## [Problem to solve]
Can you give the rows again, from the start of the rows through the line containing "Action: tap(1013, 317)", with "Accountability" replaced by "Compliance" and everything else unchanged?

## [Data listing]
-*-

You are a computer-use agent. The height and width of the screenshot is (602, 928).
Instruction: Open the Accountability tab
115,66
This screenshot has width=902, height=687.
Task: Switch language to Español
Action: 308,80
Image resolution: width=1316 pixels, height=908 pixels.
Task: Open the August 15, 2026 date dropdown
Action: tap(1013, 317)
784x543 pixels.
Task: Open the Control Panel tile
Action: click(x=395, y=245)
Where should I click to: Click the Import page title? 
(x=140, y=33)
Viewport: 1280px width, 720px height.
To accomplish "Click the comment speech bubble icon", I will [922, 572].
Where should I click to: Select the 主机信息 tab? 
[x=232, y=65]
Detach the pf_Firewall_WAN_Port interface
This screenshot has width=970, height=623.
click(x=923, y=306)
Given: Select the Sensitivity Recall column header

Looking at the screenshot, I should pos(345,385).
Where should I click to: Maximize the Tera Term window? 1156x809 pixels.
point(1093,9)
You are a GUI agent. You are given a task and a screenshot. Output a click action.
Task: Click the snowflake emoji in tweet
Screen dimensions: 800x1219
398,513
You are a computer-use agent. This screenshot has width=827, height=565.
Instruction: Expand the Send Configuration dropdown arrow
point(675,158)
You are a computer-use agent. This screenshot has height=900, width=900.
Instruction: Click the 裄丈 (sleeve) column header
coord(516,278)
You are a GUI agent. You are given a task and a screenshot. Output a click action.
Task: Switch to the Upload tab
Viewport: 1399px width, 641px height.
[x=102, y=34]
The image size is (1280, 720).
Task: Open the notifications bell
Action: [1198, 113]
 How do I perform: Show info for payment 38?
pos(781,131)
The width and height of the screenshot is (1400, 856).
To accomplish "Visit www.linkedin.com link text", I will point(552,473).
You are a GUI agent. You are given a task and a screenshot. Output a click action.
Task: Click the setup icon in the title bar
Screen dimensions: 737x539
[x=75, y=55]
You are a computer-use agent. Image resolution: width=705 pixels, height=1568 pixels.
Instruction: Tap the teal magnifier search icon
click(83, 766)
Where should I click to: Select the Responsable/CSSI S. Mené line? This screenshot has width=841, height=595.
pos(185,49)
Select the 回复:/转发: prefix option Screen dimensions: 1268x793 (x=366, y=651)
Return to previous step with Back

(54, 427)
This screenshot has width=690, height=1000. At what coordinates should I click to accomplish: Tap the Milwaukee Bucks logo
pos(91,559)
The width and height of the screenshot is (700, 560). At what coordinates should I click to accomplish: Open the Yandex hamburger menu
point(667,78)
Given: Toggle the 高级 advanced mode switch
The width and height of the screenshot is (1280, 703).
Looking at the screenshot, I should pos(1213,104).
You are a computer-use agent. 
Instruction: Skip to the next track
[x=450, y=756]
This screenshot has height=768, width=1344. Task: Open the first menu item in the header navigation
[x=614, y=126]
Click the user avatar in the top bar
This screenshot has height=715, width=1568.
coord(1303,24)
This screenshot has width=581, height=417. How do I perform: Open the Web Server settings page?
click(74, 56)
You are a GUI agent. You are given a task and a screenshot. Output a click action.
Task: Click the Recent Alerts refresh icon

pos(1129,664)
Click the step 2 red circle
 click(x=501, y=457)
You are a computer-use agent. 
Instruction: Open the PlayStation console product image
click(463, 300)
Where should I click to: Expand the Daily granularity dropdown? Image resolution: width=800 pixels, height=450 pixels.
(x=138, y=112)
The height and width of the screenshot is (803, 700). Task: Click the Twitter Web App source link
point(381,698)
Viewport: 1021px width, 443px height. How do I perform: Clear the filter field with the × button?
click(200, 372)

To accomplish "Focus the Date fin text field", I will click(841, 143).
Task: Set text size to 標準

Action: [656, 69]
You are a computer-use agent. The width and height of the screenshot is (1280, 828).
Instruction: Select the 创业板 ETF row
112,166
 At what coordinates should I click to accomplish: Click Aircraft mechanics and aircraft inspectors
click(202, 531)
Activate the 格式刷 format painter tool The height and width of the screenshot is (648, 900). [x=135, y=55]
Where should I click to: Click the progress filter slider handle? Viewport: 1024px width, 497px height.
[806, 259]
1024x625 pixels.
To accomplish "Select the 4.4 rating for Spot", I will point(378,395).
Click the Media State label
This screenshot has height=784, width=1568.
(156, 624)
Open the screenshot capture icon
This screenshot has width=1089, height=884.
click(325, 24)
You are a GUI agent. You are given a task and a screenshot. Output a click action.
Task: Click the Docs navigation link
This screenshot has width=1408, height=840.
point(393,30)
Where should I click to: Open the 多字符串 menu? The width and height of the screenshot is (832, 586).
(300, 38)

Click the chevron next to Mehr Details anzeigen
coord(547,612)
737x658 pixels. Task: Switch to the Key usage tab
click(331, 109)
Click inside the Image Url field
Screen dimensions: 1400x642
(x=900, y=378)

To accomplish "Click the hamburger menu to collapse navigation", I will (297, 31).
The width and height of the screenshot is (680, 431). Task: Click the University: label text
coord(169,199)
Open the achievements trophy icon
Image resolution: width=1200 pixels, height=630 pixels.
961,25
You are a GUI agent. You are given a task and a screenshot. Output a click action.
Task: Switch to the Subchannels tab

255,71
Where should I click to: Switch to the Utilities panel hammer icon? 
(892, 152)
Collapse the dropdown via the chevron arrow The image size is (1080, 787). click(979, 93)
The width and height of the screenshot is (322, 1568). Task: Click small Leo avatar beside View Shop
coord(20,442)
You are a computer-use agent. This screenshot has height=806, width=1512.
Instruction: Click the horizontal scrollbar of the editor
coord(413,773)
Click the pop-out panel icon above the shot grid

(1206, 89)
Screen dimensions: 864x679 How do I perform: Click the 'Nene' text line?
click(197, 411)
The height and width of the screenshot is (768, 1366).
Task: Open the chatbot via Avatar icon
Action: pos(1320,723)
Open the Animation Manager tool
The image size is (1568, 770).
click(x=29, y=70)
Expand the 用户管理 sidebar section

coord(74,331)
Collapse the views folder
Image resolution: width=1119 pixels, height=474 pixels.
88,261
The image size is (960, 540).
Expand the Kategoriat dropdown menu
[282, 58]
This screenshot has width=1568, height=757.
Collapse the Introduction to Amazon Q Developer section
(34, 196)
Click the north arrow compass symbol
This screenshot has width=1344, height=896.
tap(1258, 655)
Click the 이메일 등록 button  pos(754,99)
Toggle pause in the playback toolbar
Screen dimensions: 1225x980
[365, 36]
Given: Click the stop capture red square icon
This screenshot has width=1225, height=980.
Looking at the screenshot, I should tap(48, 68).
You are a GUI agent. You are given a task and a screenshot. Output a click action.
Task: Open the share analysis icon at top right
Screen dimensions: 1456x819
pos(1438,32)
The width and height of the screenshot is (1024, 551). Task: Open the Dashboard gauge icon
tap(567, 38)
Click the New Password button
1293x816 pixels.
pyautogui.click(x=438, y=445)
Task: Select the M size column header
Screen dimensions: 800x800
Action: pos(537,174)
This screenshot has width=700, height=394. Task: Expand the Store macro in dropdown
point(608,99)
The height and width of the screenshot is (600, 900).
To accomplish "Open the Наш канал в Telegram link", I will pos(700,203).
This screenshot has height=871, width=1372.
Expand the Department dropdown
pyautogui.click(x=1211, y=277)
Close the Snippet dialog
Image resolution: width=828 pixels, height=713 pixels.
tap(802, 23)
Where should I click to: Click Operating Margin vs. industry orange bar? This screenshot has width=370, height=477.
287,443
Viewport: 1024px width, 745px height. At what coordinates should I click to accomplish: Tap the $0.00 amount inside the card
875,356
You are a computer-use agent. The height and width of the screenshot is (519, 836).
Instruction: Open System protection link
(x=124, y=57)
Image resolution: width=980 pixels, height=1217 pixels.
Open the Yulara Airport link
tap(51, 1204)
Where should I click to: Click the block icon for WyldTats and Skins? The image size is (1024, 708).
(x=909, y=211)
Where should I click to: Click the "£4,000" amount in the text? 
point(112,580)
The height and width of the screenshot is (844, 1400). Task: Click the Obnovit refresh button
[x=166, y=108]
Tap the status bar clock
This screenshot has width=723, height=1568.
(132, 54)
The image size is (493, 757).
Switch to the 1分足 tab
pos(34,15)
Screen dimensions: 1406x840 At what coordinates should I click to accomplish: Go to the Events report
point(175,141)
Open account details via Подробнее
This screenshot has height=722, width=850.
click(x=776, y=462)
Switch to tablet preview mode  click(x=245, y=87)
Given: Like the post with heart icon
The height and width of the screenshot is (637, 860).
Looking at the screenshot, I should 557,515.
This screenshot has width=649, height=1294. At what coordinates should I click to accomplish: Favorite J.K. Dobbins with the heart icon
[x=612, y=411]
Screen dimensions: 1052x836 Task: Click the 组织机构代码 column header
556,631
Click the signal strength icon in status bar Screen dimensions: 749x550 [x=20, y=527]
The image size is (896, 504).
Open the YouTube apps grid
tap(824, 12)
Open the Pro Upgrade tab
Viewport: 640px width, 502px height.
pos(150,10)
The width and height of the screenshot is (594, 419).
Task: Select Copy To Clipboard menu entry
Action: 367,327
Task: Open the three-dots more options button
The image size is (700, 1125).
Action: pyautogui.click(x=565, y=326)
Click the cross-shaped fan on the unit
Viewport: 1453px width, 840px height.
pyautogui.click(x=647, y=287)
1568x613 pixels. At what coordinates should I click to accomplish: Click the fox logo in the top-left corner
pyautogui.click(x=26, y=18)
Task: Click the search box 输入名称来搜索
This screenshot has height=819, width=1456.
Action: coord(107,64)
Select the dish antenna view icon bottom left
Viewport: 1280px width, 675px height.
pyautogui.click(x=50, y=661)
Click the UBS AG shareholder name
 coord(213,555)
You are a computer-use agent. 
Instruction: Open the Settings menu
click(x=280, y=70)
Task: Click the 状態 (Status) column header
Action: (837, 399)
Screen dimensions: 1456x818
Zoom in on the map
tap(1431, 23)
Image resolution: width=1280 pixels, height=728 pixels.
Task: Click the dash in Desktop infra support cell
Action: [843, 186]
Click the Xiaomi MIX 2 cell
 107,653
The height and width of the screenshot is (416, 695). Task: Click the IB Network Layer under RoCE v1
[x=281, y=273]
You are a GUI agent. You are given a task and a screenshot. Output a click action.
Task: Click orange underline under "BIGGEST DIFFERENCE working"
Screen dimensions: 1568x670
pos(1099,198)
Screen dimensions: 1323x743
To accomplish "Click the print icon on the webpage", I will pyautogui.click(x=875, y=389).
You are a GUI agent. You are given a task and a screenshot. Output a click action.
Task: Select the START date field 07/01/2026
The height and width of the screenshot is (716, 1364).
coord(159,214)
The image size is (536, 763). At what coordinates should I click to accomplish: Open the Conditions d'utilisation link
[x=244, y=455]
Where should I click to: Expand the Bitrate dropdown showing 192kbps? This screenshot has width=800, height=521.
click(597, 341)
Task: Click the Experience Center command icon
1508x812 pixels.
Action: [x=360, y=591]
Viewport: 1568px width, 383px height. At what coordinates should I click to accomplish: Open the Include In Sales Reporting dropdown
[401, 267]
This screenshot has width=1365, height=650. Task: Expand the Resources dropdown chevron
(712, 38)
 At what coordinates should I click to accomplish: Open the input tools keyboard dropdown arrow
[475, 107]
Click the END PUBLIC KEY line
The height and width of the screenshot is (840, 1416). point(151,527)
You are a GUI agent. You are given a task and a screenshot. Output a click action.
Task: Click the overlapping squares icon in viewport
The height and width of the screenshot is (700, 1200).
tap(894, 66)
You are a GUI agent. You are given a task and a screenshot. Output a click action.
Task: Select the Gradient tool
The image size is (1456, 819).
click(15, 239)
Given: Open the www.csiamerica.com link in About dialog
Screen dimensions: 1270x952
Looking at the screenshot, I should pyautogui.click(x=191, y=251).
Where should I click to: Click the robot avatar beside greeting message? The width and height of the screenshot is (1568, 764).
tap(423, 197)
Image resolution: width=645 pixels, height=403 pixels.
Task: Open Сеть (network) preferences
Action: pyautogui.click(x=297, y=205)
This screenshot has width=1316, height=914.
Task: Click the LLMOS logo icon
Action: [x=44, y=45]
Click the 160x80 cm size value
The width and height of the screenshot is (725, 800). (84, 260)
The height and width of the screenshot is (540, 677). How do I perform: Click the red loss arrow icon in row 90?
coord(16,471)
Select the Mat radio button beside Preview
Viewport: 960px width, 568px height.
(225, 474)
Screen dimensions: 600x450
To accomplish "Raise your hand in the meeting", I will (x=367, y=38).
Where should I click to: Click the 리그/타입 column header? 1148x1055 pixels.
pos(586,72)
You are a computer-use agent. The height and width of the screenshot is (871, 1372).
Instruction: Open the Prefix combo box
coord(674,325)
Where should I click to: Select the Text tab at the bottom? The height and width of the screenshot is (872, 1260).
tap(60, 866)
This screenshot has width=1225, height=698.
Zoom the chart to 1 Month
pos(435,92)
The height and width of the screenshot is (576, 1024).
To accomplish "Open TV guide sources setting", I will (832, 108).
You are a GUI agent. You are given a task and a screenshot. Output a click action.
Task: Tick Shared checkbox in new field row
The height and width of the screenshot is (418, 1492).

-*-

## [Exercise output]
You are a computer-use agent. The height and width of the screenshot is (602, 928).
Instruction: Open the Compliance tab
115,66
This screenshot has width=902, height=687.
Task: Switch language to Español
Action: 308,80
Image resolution: width=1316 pixels, height=908 pixels.
Task: Open the August 15, 2026 date dropdown
Action: tap(1013, 317)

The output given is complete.